Learning by Competition: Understanding Adversarial Neural Networks Part II
This is the second part of an essay focused on exploring the intricacies of adversarial neural networks in modern deep learning systems. Yesterday, we discussed some of the fundamental challenges that motivated the creation of adversarial neural networks as a mechanism to simulate human intuition in artificial intelligence(AI) agents. Additionally, we discussed the main distinctions between generative and discriminative classification systems as the two main schools of thought existent before the arrival of adversarial neural networks.
For decades the world of classification models was divided between generative and discriminative models. While both models have clear strengths, very often they result impractical in real world scenarios. In 2014, a group of deep learning lioneers led by Ian Goodfellow published a research paper that proposed the provocative idea of combining discriminative and generative techniques in a single adversarial model that could improve data classification in many high-dimensional scenarios. They called the new techniques Generative Adversarial Networks(GANs).
Many knowledge-centric processes in life are accelerated by the friction created between different, often competing, interests. From the dynamics in stock markets to trade relationships, adversarial processes are a driving force behind many major economic trends. A more natural example of the influence of adversarial processes in learning can be seen in the intuitive ways in which infants acquire knowledge by finding intuitive solutions to challenges.
Following some of those examples, the GAN researchers proposed a neural network formed by discriminator and generator models that compete in order to improve a classification process.
In the GAN model, the generator tries to generate data based on a probability distribution estimated from the training dataset. Mathematically speaking, a generator is itself a neural network that takes a input z from p(z), where z is a sample from probability distribution p(z). The generator then generates a data distribution that is fed to the discriminator network.

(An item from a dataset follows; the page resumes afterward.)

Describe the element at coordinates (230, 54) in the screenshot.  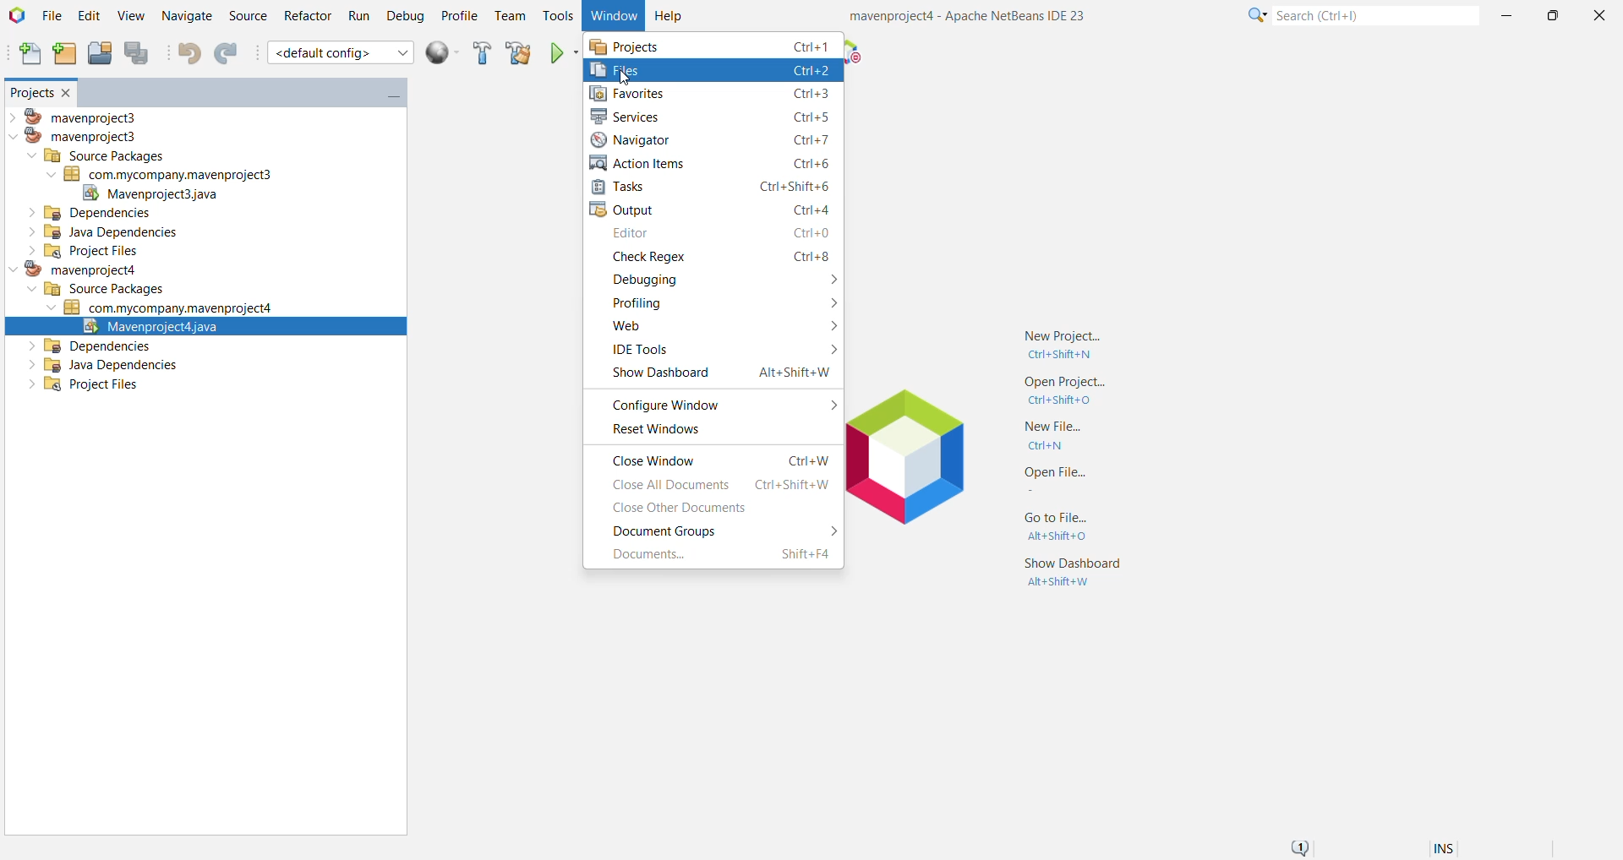
I see `Redo` at that location.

The other component of a GAN model is the discriminator which is also a neural network. The discriminator takes the data distribution created by the generator as well as inputs p(x) from the original training set and tries to solve a classification problem that determines whether the data is from the original training set or not.
As you can see, the magic of GAN models is based on the constant friction between the generator and discriminator network. In that architecture, the generator trying to maximize the probability of making the discriminator mistakes its inputs as real while the discriminator guiding the generator to produce more realistic data.
In some context you can evaluate GANs through the lenses of game theory and see the two networks as players in a game trying to maximize their outcome. If the game achieves a Nash Equilibrium, the generator would be able to capture the general training data distribution. As a result, the discriminator would be always unsure of whether its inputs are real or not.